Apple introduced the new iPod Shuffle today. It's about half the size of the old Shuffle and it now holds around a thousand songs, instead of the 240 songs of the old, square Shuffle. The controls have been taken off the device and are now on the ear bud cord.
And there's a new system to help you organize the songs:
Now that the device can carry 1,000 songs, Apple has come up with a way for people to identify the music they're listening to or find songs they want. A new feature called VoiceOver can, at the push of a button, speak the song and artist name or rattle off the list of custom mixes _ called playlists _ that the owner has loaded onto the device.
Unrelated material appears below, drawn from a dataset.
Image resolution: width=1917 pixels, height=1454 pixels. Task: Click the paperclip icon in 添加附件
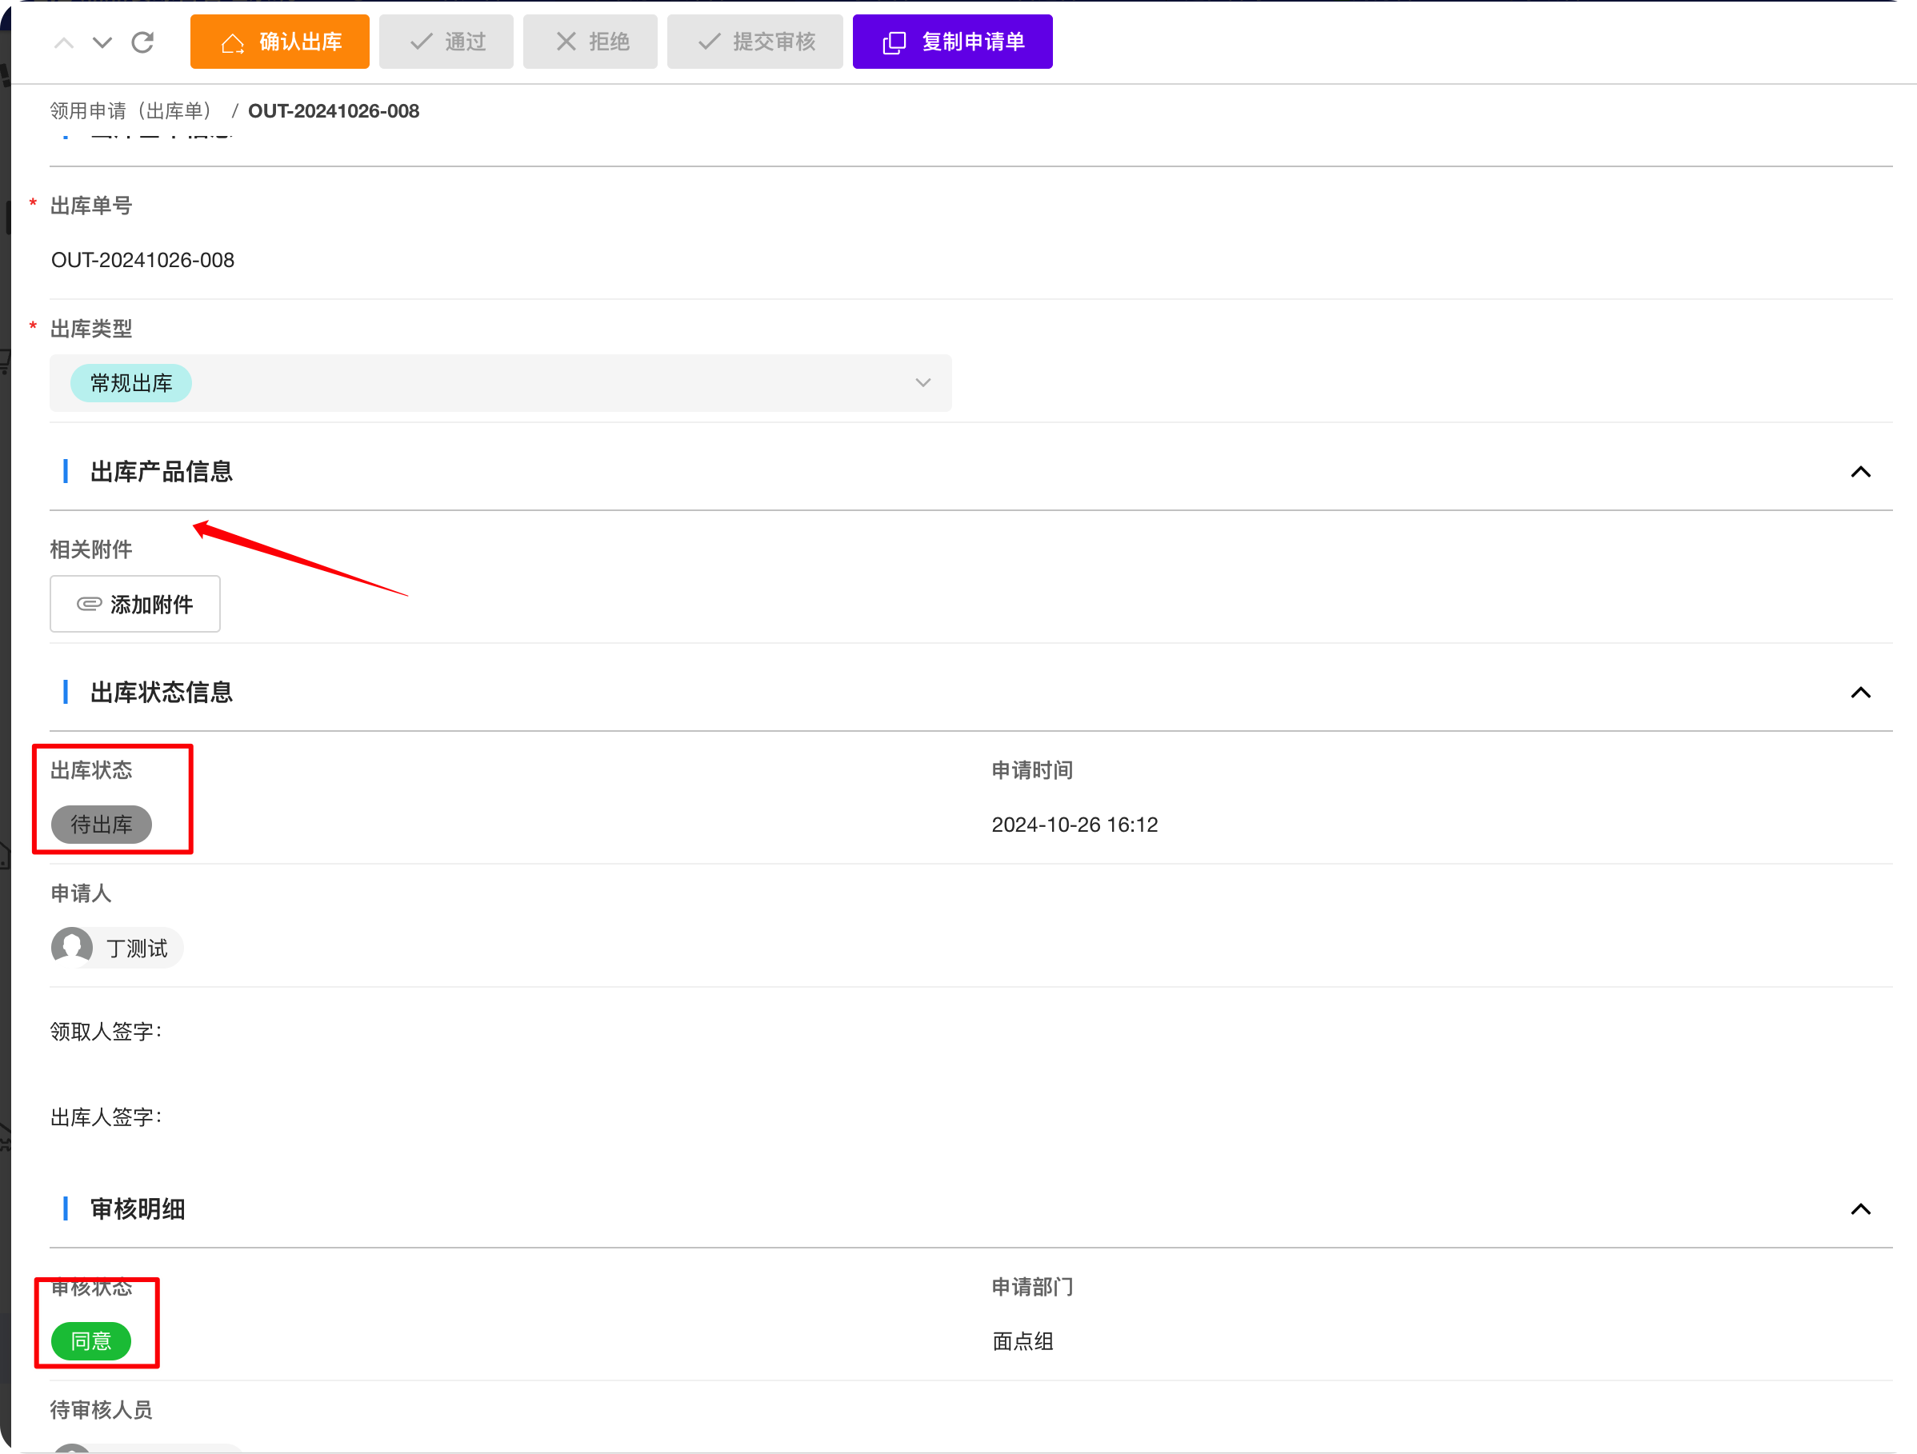[x=89, y=604]
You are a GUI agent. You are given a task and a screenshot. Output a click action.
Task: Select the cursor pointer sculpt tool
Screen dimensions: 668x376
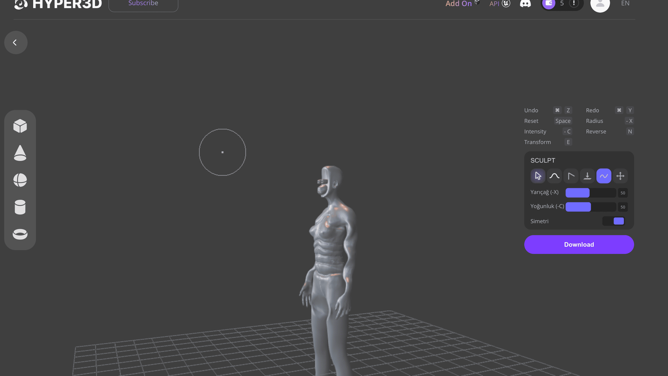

Which is, I think, an interesting solution to the lack of screen on the thing, and kind of like the Kindle 2's reading a book aloud in a computerized voice. But part of what I like about my Shuffle is that 240 songs is just big enough that I can't remember all the albums that I put on the thing at once. I try to rip new albums onto my iTunes in groups of fifteen or twenty so I can just about fill my Shuffle. Without any way to identify the music, it lends the songs a nice anonymity—I often can't remember who I put on the Shuffle, and they're usually bands that are completely new to me, and so I have to judge the work song-by-song without knowing anything more about the song than what I'm hearing. It accidentally became a great democratic music-listening device. And now it's outdated.